- Oken after his arrest in Maine
- Born: January 29, 1962 Baltimore, Maryland, U.S.
- Died: June 17, 2004 (aged 42) Metropolitan Transition Center, Baltimore, Maryland, U.S.
- Cause of death: Execution by lethal injection
- Convictions: Maryland First degree murder (2 counts) First degree sexual offense Burglary Use of a handgun during a crime of violence Maine Murder Armed robbery Theft
- Criminal penalty: Maryland Death (January 18, 1991) Maine Life imprisonment (March 26, 1989)

Details
- Victims: Dawn Marie Garvin, 25 Patricia Antoinette Hirt, 43 Lori Elizabeth Ward, 25
- Span of crimes: November 1 – November 16, 1987
- Country: United States
- States: Maryland and Maine
- Date apprehended: November 17, 1987

= Steven Oken =

American spree killer (1962–2004)

Steven Howard Oken (January 29, 1962 – June 17, 2004) was an American spree killer who raped and murdered three women in Maryland and Maine in November 1987. He was sentenced to death and executed in Maryland by lethal injection in 2004.

==Murders==
On November 1, 1987, Steven Oken, then 25, murdered 20-year-old Dawn Marie Garvin (nee Romano). She was found by her father on the bed in her White Marsh apartment, naked, with a condiment bottle protruding from her vagina and blood streaming from her forehead. Despite efforts of her father and paramedics to administer CPR, she was dead. An autopsy later revealed that she had died as the result of two contact gunshot wounds; one of the bullets entered at her left eyebrow and the other at her right ear.

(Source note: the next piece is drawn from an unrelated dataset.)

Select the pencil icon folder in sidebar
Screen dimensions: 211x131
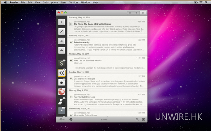click(61, 31)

Less than two weeks after Oken murdered Dawn Garvin, he sexually assaulted and murdered his sister-in-law, 43-year-old Patricia Antoinette Hirt, at his White Marsh townhouse, dumping her body along White Marsh Boulevard. He then fled to Kittery, Maine, where he murdered 25-year-old Lori Ward, the desk clerk at the motel in which he was staying.

==Trials and execution==
He was arrested in Maine on November 17, 1987, and was ultimately convicted and sentenced to life without parole for the murder of Ward. Oken was then returned to Maryland where he faced separate prosecutions for charges arising out of the other two murders.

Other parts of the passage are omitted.